Das Anspruchsprinzip bildet eine der wichtigsten Grundlagen der Sozialversicherung. Es dient dem Schutz der Versichertengemeinschaft und sorgt dafür, dass jede Person auch tatsächlich die Leistungen erhält, die ihr gesetzlich zustehen.
Die Umsetzung des Anspruchsprinzips erfolgt dadurch, dass für die Berechnung der Leistungen und Beiträge das Entgelt herangezogen wird. Zum Entgelt gehören alle Geld- und Sachbezüge, auf die die Dienstnehmerin bzw. der Dienstnehmer oder Lehrling Anspruch hat oder die sie bzw. er darüber hinaus auf Grund des Dienst- bzw. Lehrverhältnisses von der Dienstgeberin bzw. vom Dienstgeber oder von Dritten erhält.
Untergrenze
Die Untergrenze für die Berechnung der Leistungen und Beiträge ist jenes Entgelt, auf das die Dienstnehmerin bzw. der Dienstnehmer arbeitsrechtlich Anspruch hat (etwa auf Grund gesetzlicher, kollektiv- oder einzelvertraglicher Bestimmungen). Das gilt unabhängig davon, ob die Dienstgeberin bzw. der Dienstgeber dieses Entgelt tatsächlich ausbezahlt.
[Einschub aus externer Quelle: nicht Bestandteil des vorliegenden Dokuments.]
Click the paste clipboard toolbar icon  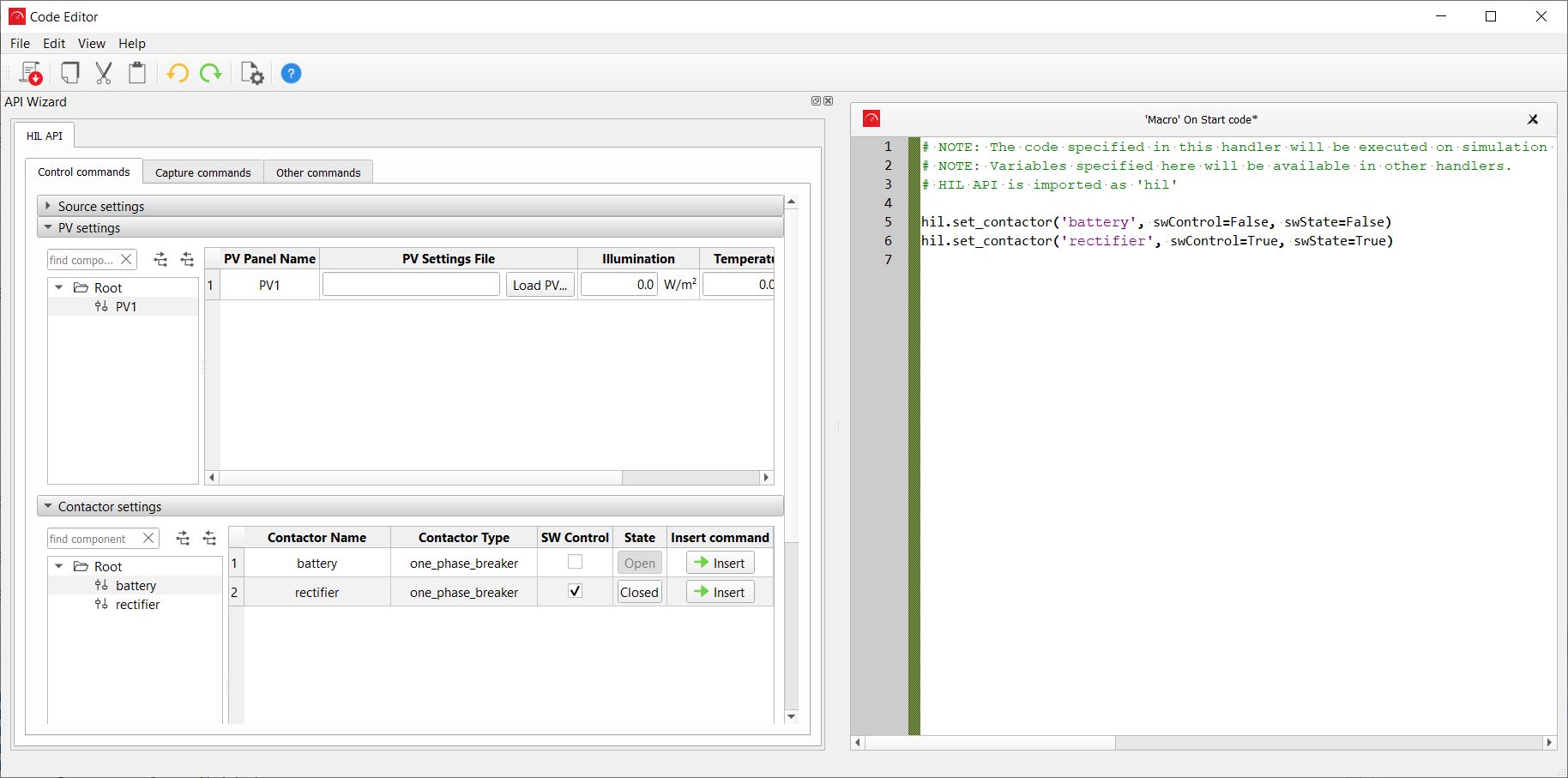coord(137,74)
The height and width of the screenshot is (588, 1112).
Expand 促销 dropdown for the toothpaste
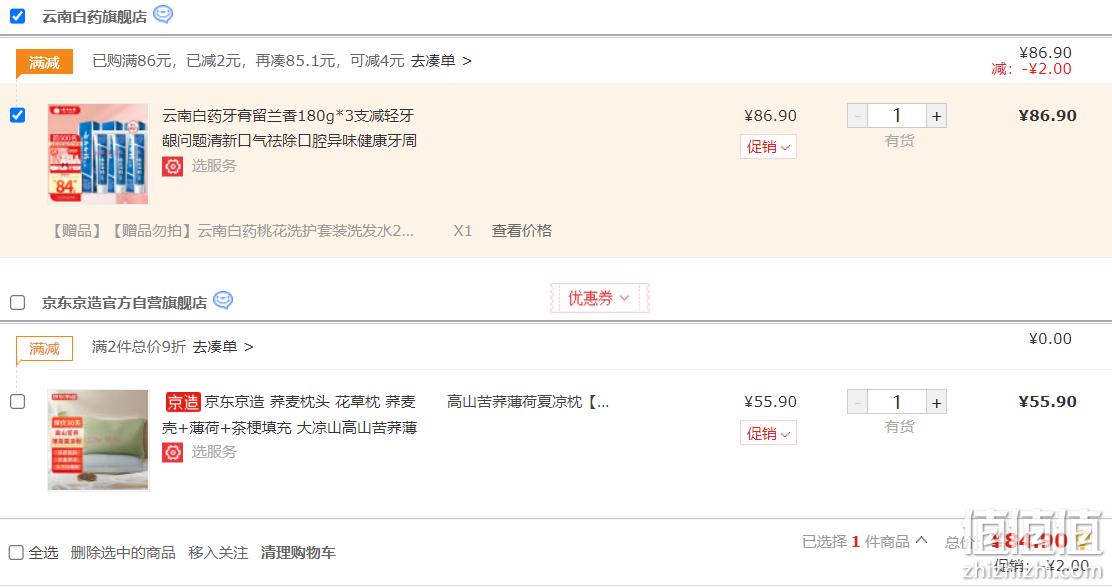pos(768,147)
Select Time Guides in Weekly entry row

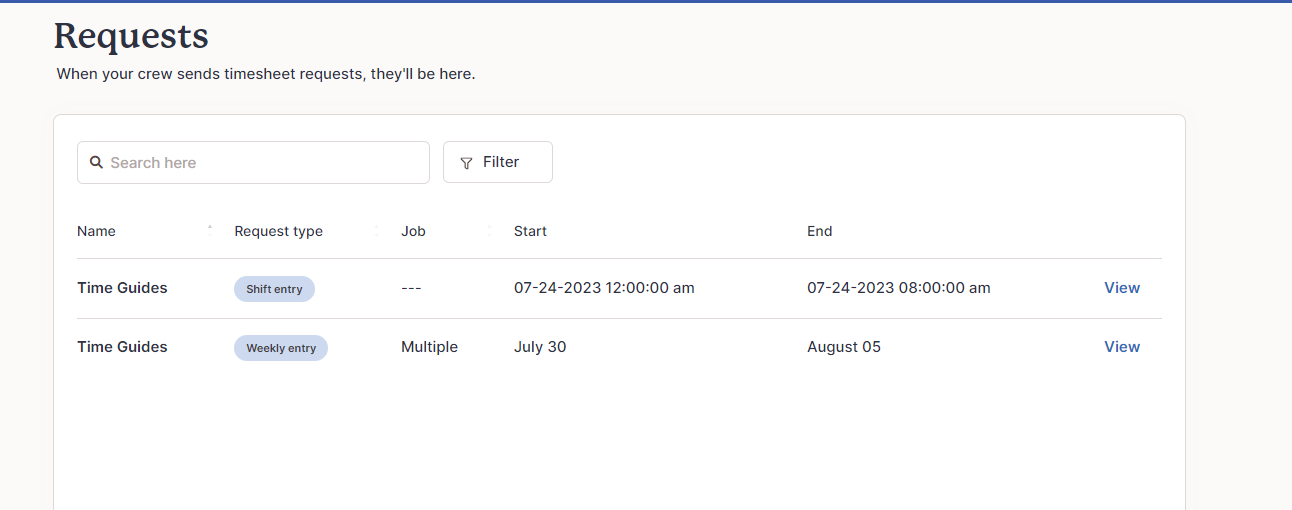[122, 347]
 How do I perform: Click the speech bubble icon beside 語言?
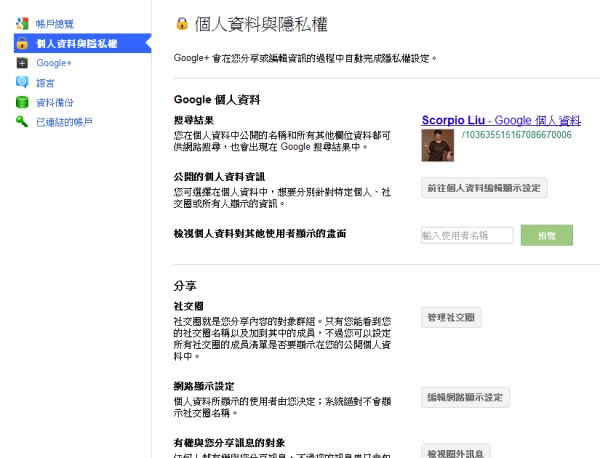coord(22,82)
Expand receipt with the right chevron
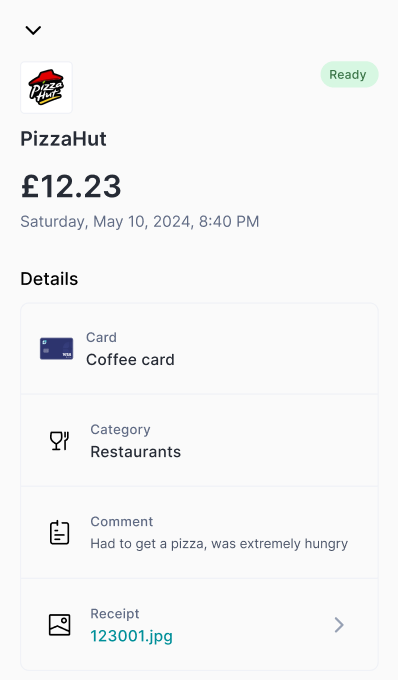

Damit werden im Fall einer Unterentlohnung leistungsrechtliche Nachteile der Dienstnehmerin bzw. des Dienstnehmers in der Kranken-, Unfall-, Pensions-, Arbeitslosenversicherung und bei der Abfertigung verhindert.
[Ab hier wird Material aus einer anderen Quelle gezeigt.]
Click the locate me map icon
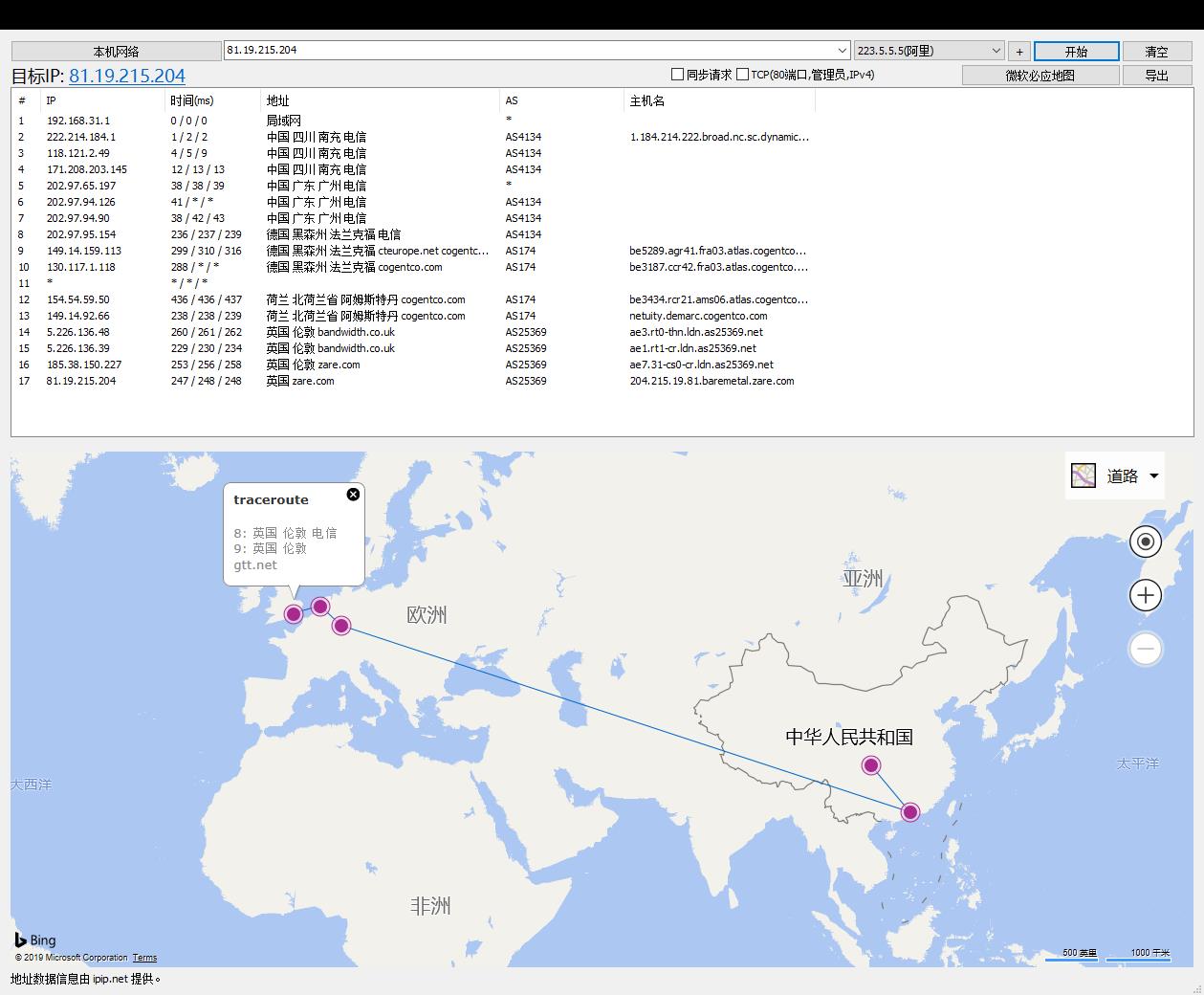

Kranken-, Wochen-, Sonderwochen- und Arbeitslosengelder sowie Renten und Pensionen werden daher zumindest in jener Höhe ausbezahlt, die sich aus dem Anspruchsprinzip ergibt.
Beispiel:
- Entgeltanspruch laut Kollektivvertrag: 2.500,00 Euro
- Tatsächlich ausbezahlter Lohn: 2.400,00 Euro
Lösung:
- Grundlage für die Leistungsbemessung: 2.500,00 Euro
Überentlohnung
Erhält die Dienstnehmerin bzw. der Dienstnehmer mehr als ihr bzw. ihm arbeitsrechtlich zusteht (etwa bei freiwilliger Zahlung über dem Kollektivvertrag), wird dieser höhere Betrag als Grundlage für die Berechnung der Leistungen herangezogen.
Beispiel:
- Entgeltanspruch laut Kollektivvertrag: 2.500,00 Euro
- Tatsächlich ausbezahlter Lohn: 2.700,00 Euro
- Trinkgelder: 25,00 Euro
Lösung:
- Grundlage für die Leistungsbemessung: 2.725,00 Euro
Weitere Informationen zu den Entgeltbestandteilen finden Sie unter den Links in der Rubrik "Mehr zum Thema".
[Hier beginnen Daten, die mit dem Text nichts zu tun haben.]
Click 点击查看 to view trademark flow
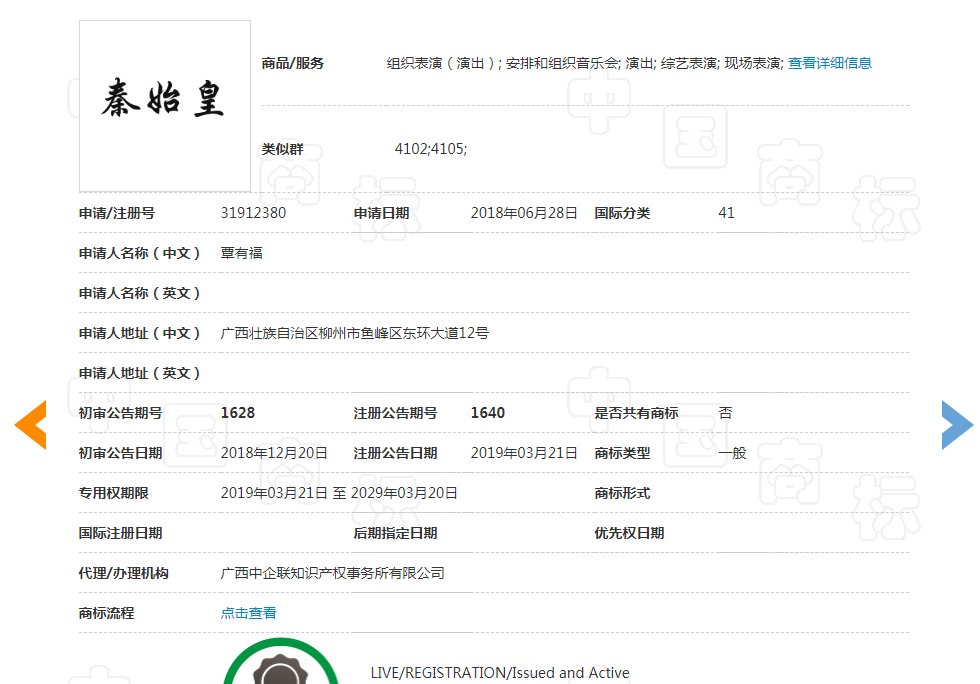 coord(248,612)
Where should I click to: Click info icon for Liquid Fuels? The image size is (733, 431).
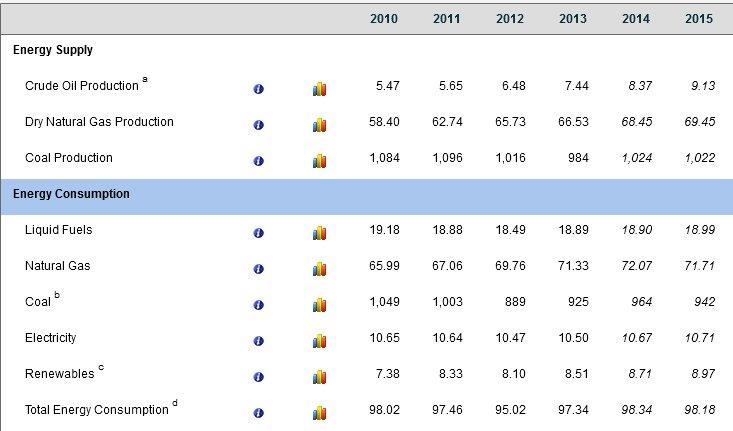(258, 233)
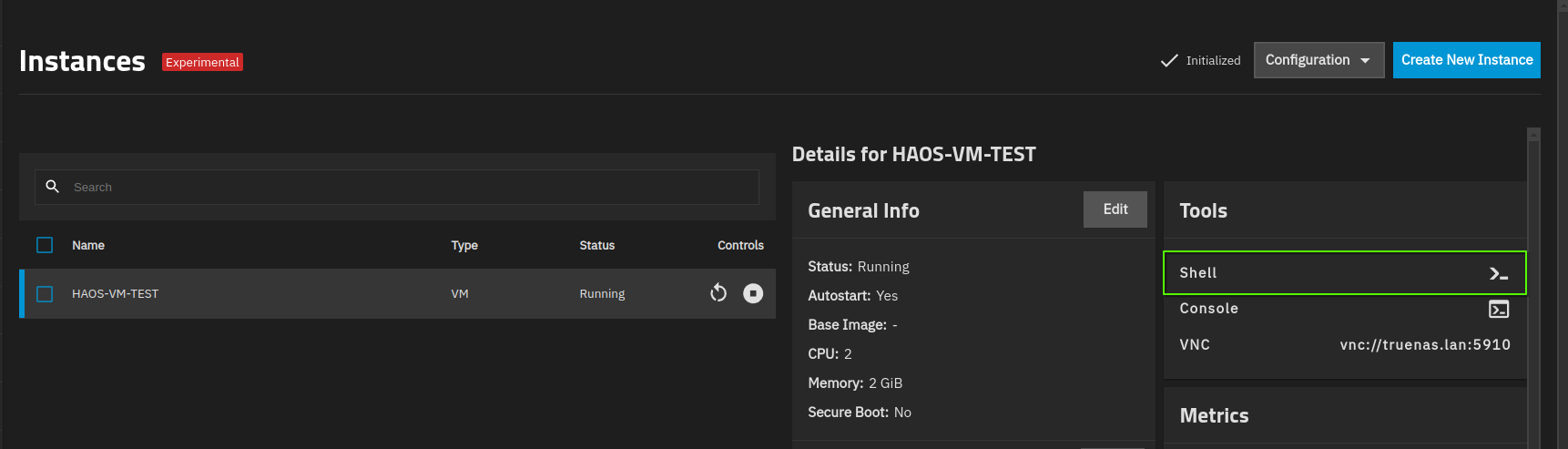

Gut zu wissen: Einkommensteuer
Bei der Berechnung der Lohnsteuer kommt es im Gegensatz zur Sozialversicherung ausschließlich darauf an, welcher Betrag der Dienstnehmerin bzw. dem Dienstnehmer tatsächlich zugeflossen ist.
Reichen einer Dienstgeberin bzw. einem Dienstgeber die vorhandenen Mittel nicht zur Bezahlung des vollen Arbeitslohnes aus, hat sie bzw. er die Lohnsteuer nur vom verkürzten ausbezahlten Betrag zu berechnen, einzubehalten und abzuführen. Im Einkommensteuerrecht fehlt eine ähnliche Regelung wie im Sozialversicherungsrecht, wonach Beiträge von den zustehenden Bezügen einzubehalten und abzuführen sind und zwar unabhängig davon, ob diese Bezüge auch ausbezahlt wurden.